- Texto fornecido
----------------

Uma vitória da humanidade

Lula discursa para apoiadores na Avenida Paulista: “O que envelhece uma pessoa não é a quantidade de anos, mas a falta de causa, é a falta de motivação para a luta”. Foto Nelson Almeida/AFP

Em um discurso de paz e união nacional, Lula cita quase todos os Objetivos do Desenvolvimento Sustentável

Por Agostinho Vieira | ODS 16 • Publicada em 31 de outubro de 2022 - 14:41 • Atualizada em 25 de novembro de 2023 - 20:13

Lula discursa para apoiadores na Avenida Paulista: “O que envelhece uma pessoa não é a quantidade de anos, mas a falta de causa, é a falta de motivação para a luta”. Foto Nelson Almeida/AFP

A sigla ODS, que representa os Objetivos do Desenvolvimento Sustentável, também conhecida como Agenda 2030, quase não apareceu na campanha presidencial brasileira. Pelo menos não com esse nome e sobrenome. O que não significa que ela não tenha importância. Muito pelo contrário. Para o professor e economista da USP Ricardo Abramovay, os ODS são o documento mais relevante do século XXI, um marco ético e civilizatório na história da humanidade. Em um dos debates, o folclórico candidato do PTB, Padre Kelmon, também conhecido como padre de festa junina, chegou a dizer que a “Agenda 2030 era coisa da esquerda”, ignorando que se trata de um compromisso assinado por 195 países, com signatários insuspeitos como os Estados Unidos, a Alemanha e o Japão.

----------------

- Dados registrados
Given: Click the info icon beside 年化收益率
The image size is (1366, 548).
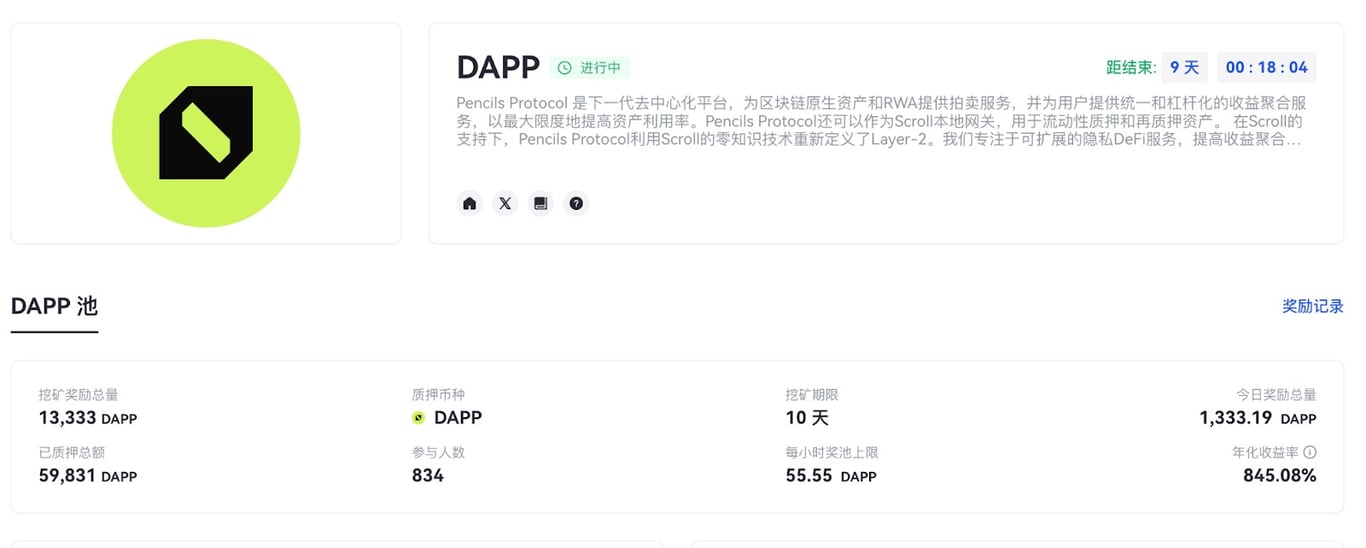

----------------

- Instrução 1
Indique se cada afirmação abaixo está de acordo com o texto sobre os ODS, respondendo sim ou não e citando literalmente as palavras do texto que decidem a questão. (a) Os ODS também são conhecidos como Agenda 2030. (b) Segundo Ricardo Abramovay, os ODS são o documento mais relevante do século XX. (c) O compromisso dos ODS foi assinado por 195 países.
- Instrução 2
Dê prosseguimento ao texto sobre os Objetivos do Desenvolvimento Sustentável, começando logo depois da última frase apresentada.

- Resultado da tarefa 1
(a) Sim: “também conhecida como Agenda 2030”.
(b) Não: “os ODS são o documento mais relevante do século XXI”.
(c) Sim: “um compromisso assinado por 195 países”.

- Resultado da tarefa 2
Leu essa? Lula presidente: 15 propostas para o Meio Ambiente

A famosa Agenda 2030 é composta por 17 objetivos e 169 metas, que deverão ou deveriam se cumpridas até 2030. Estão ali temas absolutamente fundamentais como a erradicação da pobreza (ODS 1) e da fome (ODS 2), a garantia de acesso à saúde e educação de qualidade (ODS 3 e 4), o saneamento básico (ODS 6), ações contra a crise climática (ODS 13), a proteção da vida terrestre, o que inclui a preservação das florestas (ODS 15), a construção de cidades mais sustentáveis (ODS 11) e a igualdade de gênero (ODS 5). No discurso que fez na noite de domingo, após a confirmação da vitória, o presidente eleito Luiz Inácio Lula da Silva, mais uma vez, não falou em ODS ou Agenda 2030, mas os compromissos estavam lá, em quase todos os parágrafos. Separamos alguns exemplos de frases que podem fazer muita diferença nos próximos quatro anos.

ODS 1 – Erradicar a Pobreza:

“Não podemos aceitar como normal que famílias inteiras sejam obrigadas a dormir nas ruas, expostas ao frio, à chuva e à violência. Por isso, vamos retomar o Minha Casa, Minha Vida, com prioridade para as famílias de baixa renda, e trazer de volta os programas de inclusão que tiraram 36 milhões de brasileiros da extrema pobreza”.

ODS 2 – Erradicar a Fome:

“Nosso compromisso mais urgente é acabar com a fome outra vez. Não podemos aceitar como normal que milhões de homens, mulheres e crianças neste país não tenham o que comer ou que consumam menos calorias e proteínas do que o necessário. Se somos o terceiro maior produtor mundial de alimentos e o primeiro de proteína animal, se temos tecnologia e uma imensidão de terras agricultáveis, se somos capazes de exportar para o mundo inteiro, temos o dever de garantir que todo brasileiro possa tomar café da manhã, almoçar e jantar todos os dias. Este será, novamente, o compromisso número 1 do nosso governo”.

ODS 3 e 4 – Saúde e Educação de qualidade:

“O povo brasileiro quer viver bem, comer bem, morar bem. Quer um bom emprego, um salário reajustado sempre acima da inflação, quer ter saúde, educação e políticas públicas de qualidade”.

ODS 5 – Igualdade de Gênero:

“É preciso ir além. Fortalecer as políticas de combate à violência contra as mulheres e garantir que elas ganhem o mesmo salário que os homens ganham no exercício de igual função”.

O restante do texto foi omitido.